*Problem to work on*: Which lines mention "will"? Show each one from the listing.

*Data in this exercise*:
══════

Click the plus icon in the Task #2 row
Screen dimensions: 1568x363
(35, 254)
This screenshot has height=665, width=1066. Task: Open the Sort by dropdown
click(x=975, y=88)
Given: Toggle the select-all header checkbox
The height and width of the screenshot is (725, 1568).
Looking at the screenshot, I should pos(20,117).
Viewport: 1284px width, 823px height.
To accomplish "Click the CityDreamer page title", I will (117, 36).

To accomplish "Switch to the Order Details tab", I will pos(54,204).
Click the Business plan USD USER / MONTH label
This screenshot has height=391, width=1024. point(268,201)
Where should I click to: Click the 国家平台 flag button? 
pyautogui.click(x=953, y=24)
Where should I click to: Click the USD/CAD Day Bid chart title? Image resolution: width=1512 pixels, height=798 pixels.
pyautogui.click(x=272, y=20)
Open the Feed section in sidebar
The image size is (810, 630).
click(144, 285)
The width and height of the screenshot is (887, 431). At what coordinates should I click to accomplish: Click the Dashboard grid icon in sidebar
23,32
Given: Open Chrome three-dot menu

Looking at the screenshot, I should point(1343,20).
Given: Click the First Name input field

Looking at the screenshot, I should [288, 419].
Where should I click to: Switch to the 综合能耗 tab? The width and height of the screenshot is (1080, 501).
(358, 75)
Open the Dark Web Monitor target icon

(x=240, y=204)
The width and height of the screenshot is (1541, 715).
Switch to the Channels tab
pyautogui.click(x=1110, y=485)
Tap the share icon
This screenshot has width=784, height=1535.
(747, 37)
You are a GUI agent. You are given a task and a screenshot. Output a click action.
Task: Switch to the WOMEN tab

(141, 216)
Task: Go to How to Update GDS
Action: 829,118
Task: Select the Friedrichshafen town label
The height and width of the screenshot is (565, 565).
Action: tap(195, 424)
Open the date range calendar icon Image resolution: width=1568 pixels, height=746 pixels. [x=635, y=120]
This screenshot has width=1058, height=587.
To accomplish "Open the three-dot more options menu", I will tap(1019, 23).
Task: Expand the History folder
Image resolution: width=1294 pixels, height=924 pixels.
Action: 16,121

══════

*Response to the exercise*:
To accomplish "Click the CityDreamer page title", I will (117, 36).
To accomplish "Switch to the Order Details tab", I will pos(54,204).
To accomplish "Open the three-dot more options menu", I will tap(1019, 23).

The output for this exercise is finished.